3 comments

Fiction

My homework was to do an analysis - any trusted literary theory was acceptable - of a poem or short story about either being an underdog or making a comeback. I didn’t think these two themes were all that related. Think about it. Underdog refers to a sports match or athletic event of some sort, where one side is thought to be a long shot for winning the competition. A comeback can refer to a performer - actor, musician - who is successful in returning to the limelight after a period of absence. The underdog is constantly competing with a superior opponent, while the comeback happens (if it does) when the persons involved in trying to get back to what they once were are mostly competing with their former selves. A comeback also brings with it a sense of living on borrowed time, as if a comeback bore the weight of years.

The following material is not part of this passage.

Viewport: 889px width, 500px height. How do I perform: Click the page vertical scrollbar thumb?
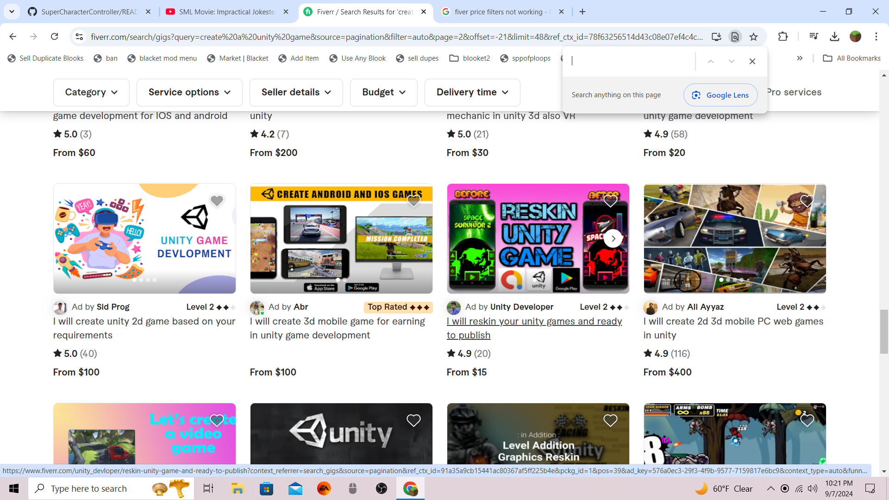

This, broad-based and inaccurate as it might be, was my frame of mind when I chose to analyze a poem, because it had fewer words and thus should be easier, right? Plus, how was I to know my internet search would lead me straight to one of the best-known writers with a sense both of being the underdog and of trying to make a comeback? I think it’s Sylvia Plath’s welding of the two concepts that in the end wrenches responses from readers. At the time, though, all I could think was how the poem engulfed me and the only way I could do the assigned critique was to let that happen. Plath’s words were like prongs gripping me and holding me in place. I just hope I won’t get in trouble for citing the poem in its entirety. 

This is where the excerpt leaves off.